Ce projet, expliquent les promoteurs, « répondra à de hautes exigences de développement immobilier durable, qualitatif et responsable, s’inscrivant dans la volonté politique des autorités du pays de promouvoir l’accès à la propriété privée à un plus grand nombre de Congolais ». Lorsque le président de la République s’était rendu en juillet 2021 sur le site CPA pour inaugurer la sous-station (poste à haute tension + équipements associés) alimenté par la centrale hydroélectrique de Zongo II de la SNEL, dans le cadre de son programme des 100 Jours en 2019, il avait apporté son soutien à ces promoteurs, considérant qu’il s’agissait d’un accompagnement à la mise en œuvre de cette promesse de campagne présidentielle.

En attendant la pose de la première pierre, il serait tout bonnement impensable de considérer que la volonté des spoliateurs ait raison de celle du Président. Néanmoins, les implications de ceux qu’on appelle les « intouchables » tendent à rendre, au fil du temps, irréductible la bande organisée de spoliateurs. 

De quoi interpeller, tout comme les résultats de notre enquête. Ceux-ci révèlent que le premier certificat d’enregistrement sur cette parcelle convoitée a été émis en faveur de la société CPA en 1970. Il s’agissait à l’époque d’une parcelle entièrement clôturée d’un peu plus de 114 ha qui avait pour limite naturelle sur une partie de son périmètre le fleuve Congo. Aucune action en justice n’a été menée par quiconque pour remettre en cause la qualité, les dimensions et la localisation du site qui en 2005, sera apporté par la société CPA (groupe CHA) dans l’augmentation du capital d’Immotex. Un nouveau certificat d’enregistrement a donc été établi en faveur de celle-ci. 

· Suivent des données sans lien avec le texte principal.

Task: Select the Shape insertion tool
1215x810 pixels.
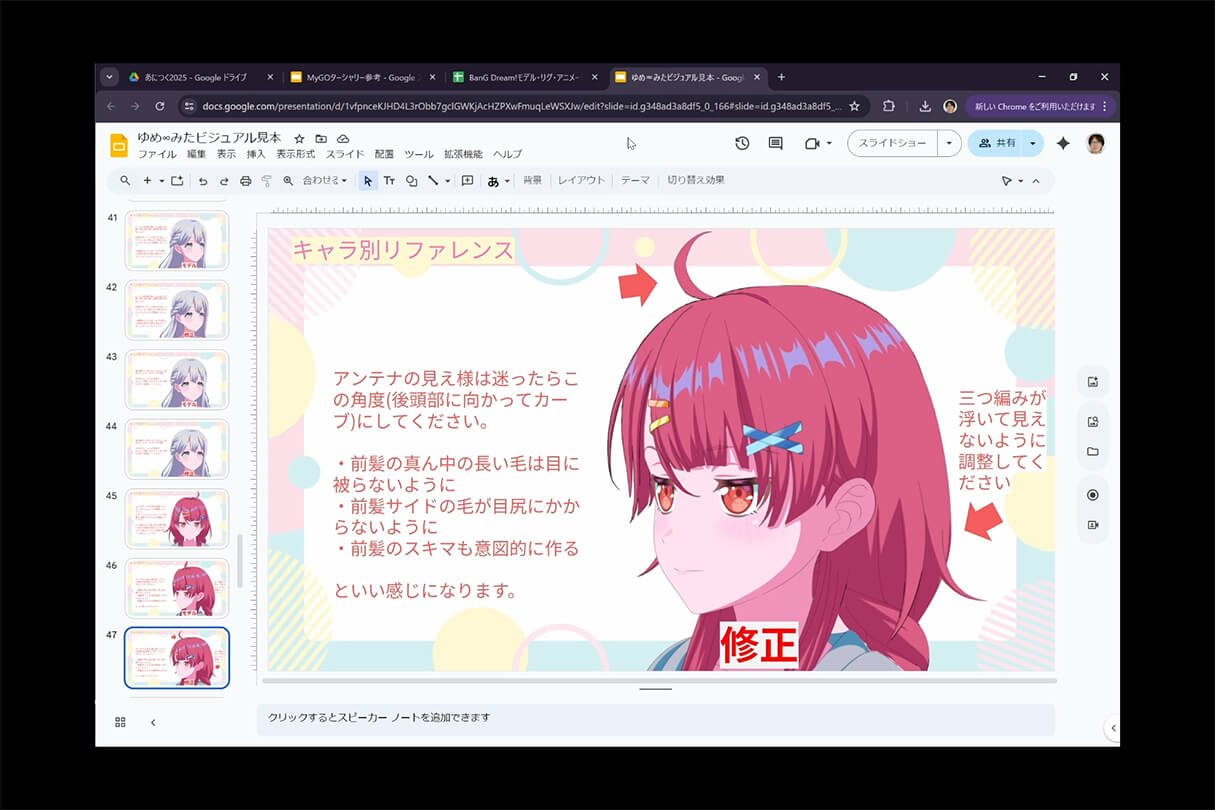Action: coord(411,181)
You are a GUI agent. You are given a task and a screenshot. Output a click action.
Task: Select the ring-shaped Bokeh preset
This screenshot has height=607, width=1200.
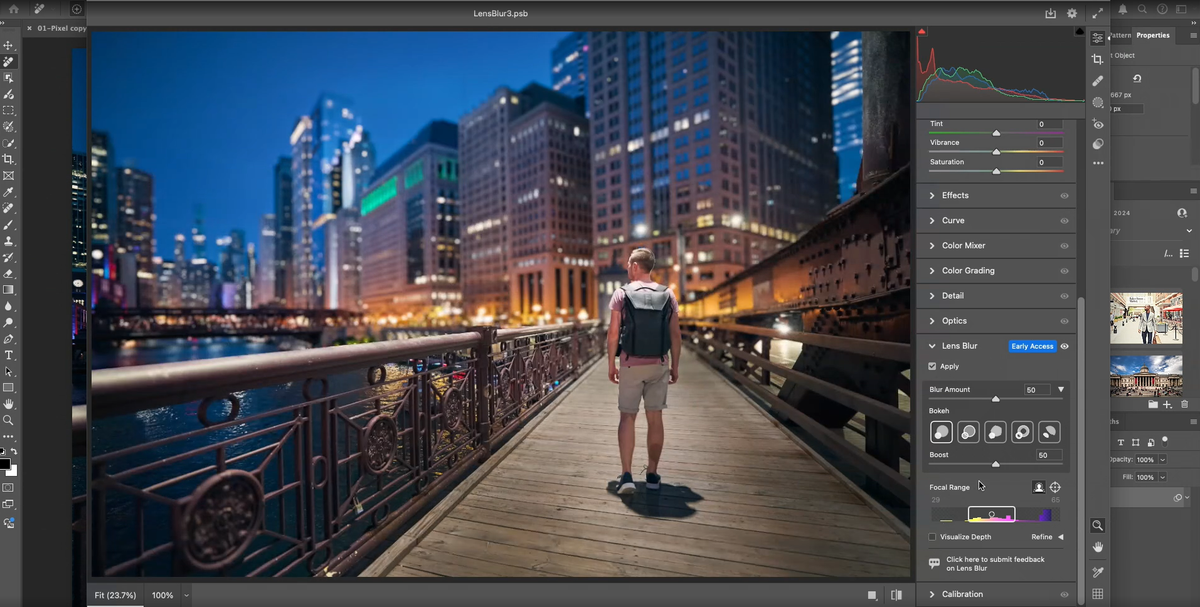pos(1022,431)
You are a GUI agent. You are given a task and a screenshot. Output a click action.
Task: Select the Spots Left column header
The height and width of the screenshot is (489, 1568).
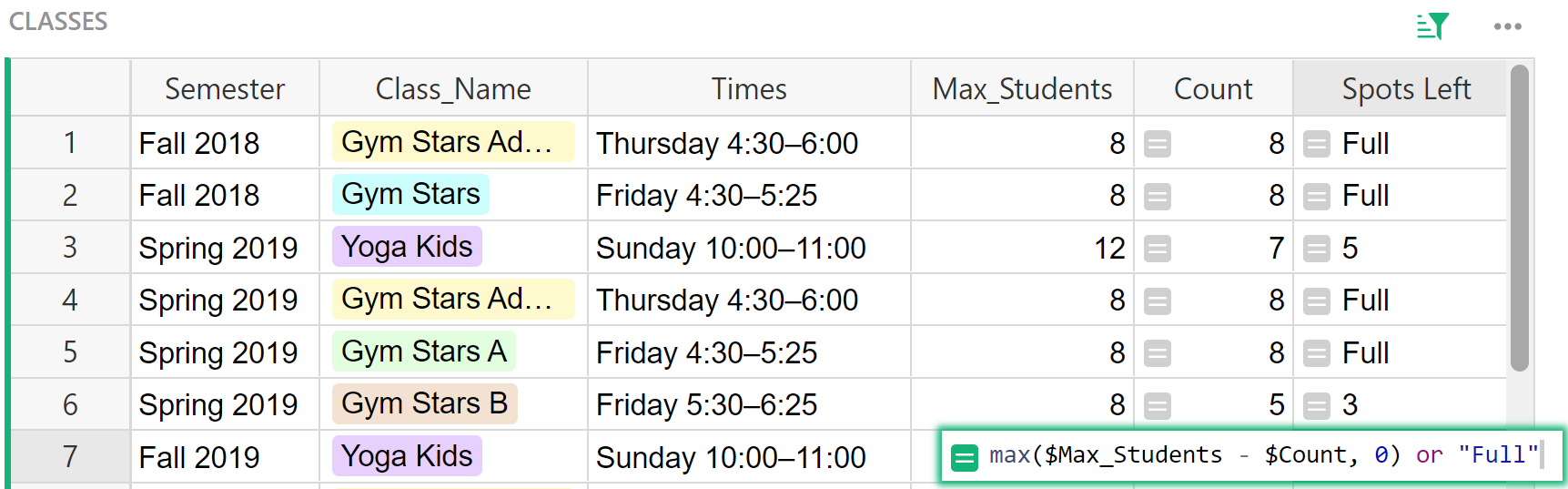point(1405,89)
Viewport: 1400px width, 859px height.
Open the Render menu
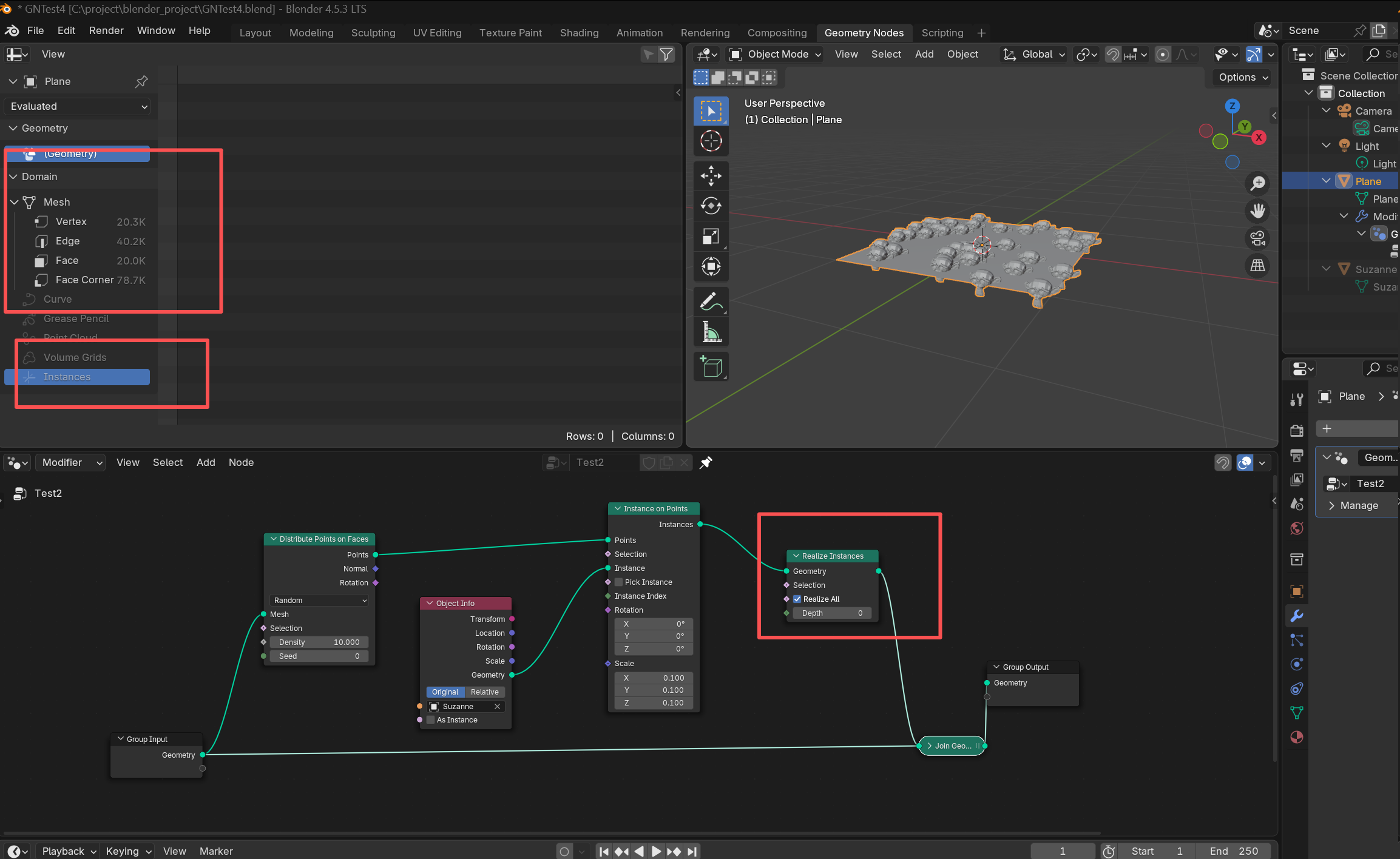(106, 30)
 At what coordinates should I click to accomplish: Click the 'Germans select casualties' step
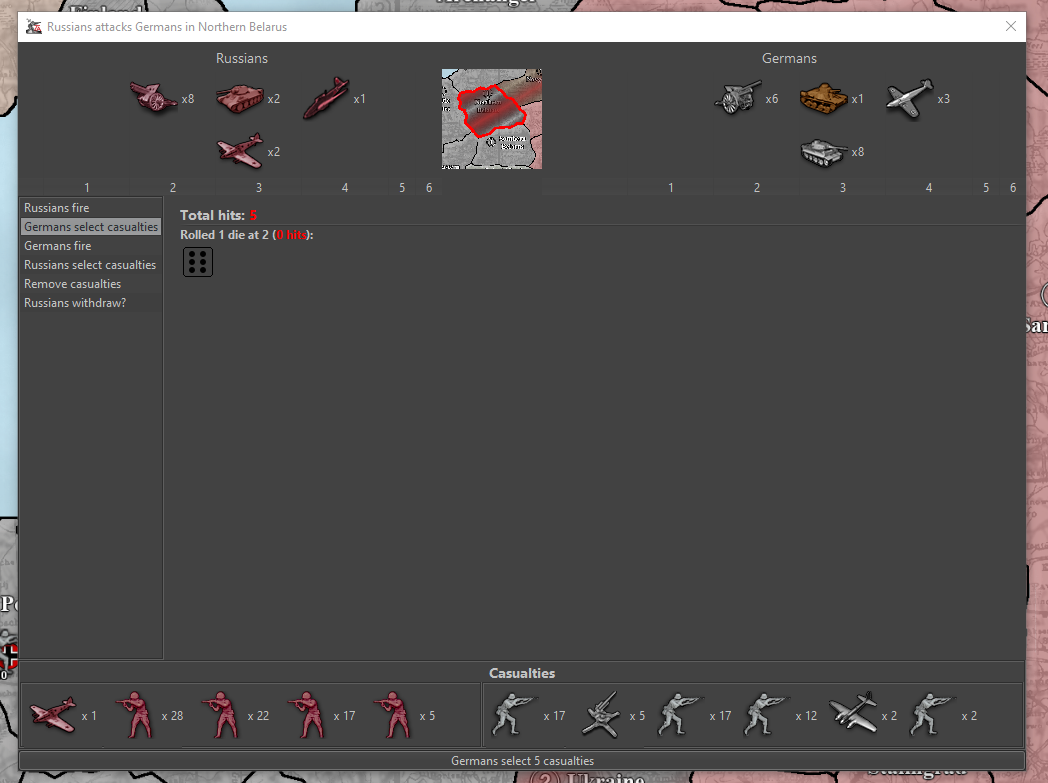click(x=91, y=227)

Profitant d’un changement de concessionnaire, plusieurs collectifs vont ainsi multiplier les actions contre l’entreprise et ses dirigeants en vue de s’approprier tout ou partie de cette concession privée. Le premier noyau dur est formé depuis 2005 autour d’un certain Ricky Bahambula ; et le second s’est organisé depuis 2019 autour d’une certaine Anne Ayunza. Nos enquêteurs ont cherché à les joindre par l’intermédiaire de leurs avocats pour savoir pourquoi ils s’opposent à la réalisation du projet « Les Jardins de Kinsuka » tout en revendiquant des terrains sur la même concession. En vain.